RECORDS FOR THIS EXERCISE start

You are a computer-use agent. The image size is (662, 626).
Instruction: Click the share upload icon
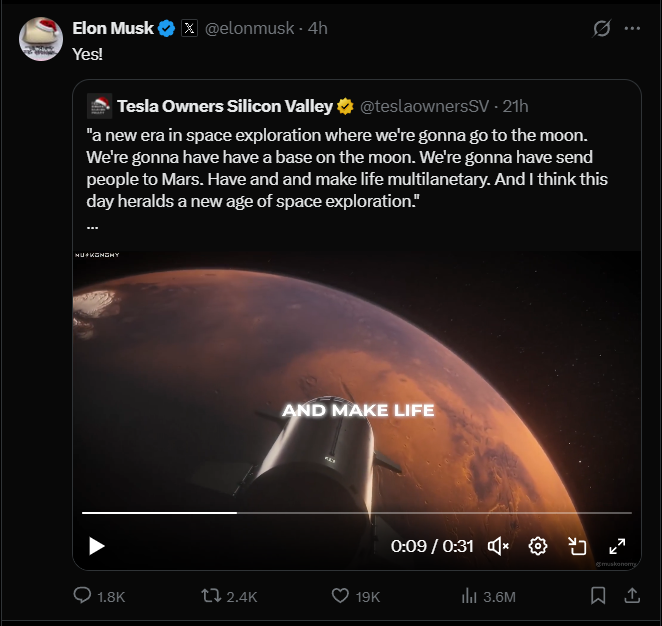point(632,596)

RECORDS FOR THIS EXERCISE end
RECORDS FOR THIS EXERCISE start

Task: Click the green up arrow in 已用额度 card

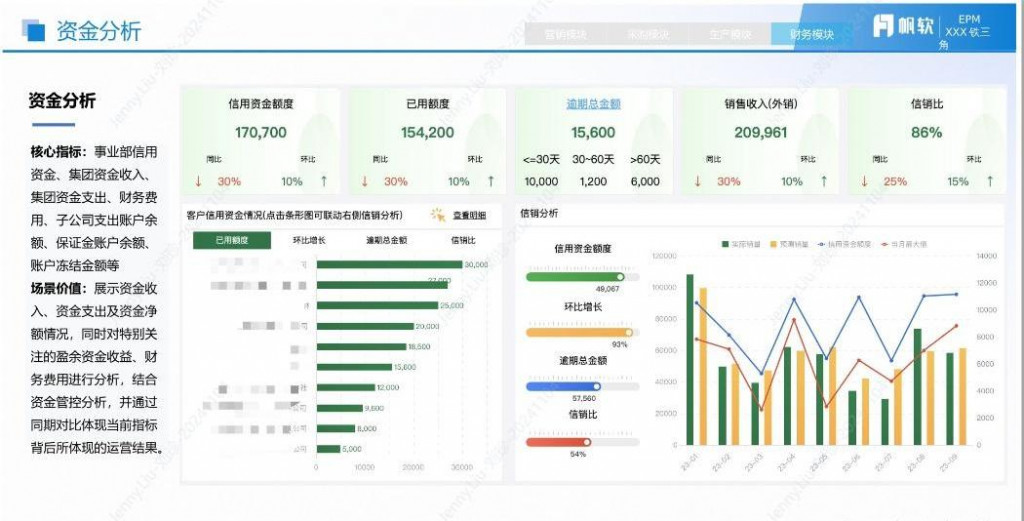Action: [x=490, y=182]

RECORDS FOR THIS EXERCISE end
RECORDS FOR THIS EXERCISE start

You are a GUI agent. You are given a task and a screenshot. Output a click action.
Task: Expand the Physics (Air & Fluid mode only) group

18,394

RECORDS FOR THIS EXERCISE end

| AIM |
Reproduce word for word everything from the line containing "You are a computer-use" down to the line containing "point(632,596)", both included, and omit the pictures from your answer.

| SOLUTION FOR THIS EXERCISE |
You are a computer-use agent. The image size is (662, 626).
Instruction: Click the share upload icon
point(632,596)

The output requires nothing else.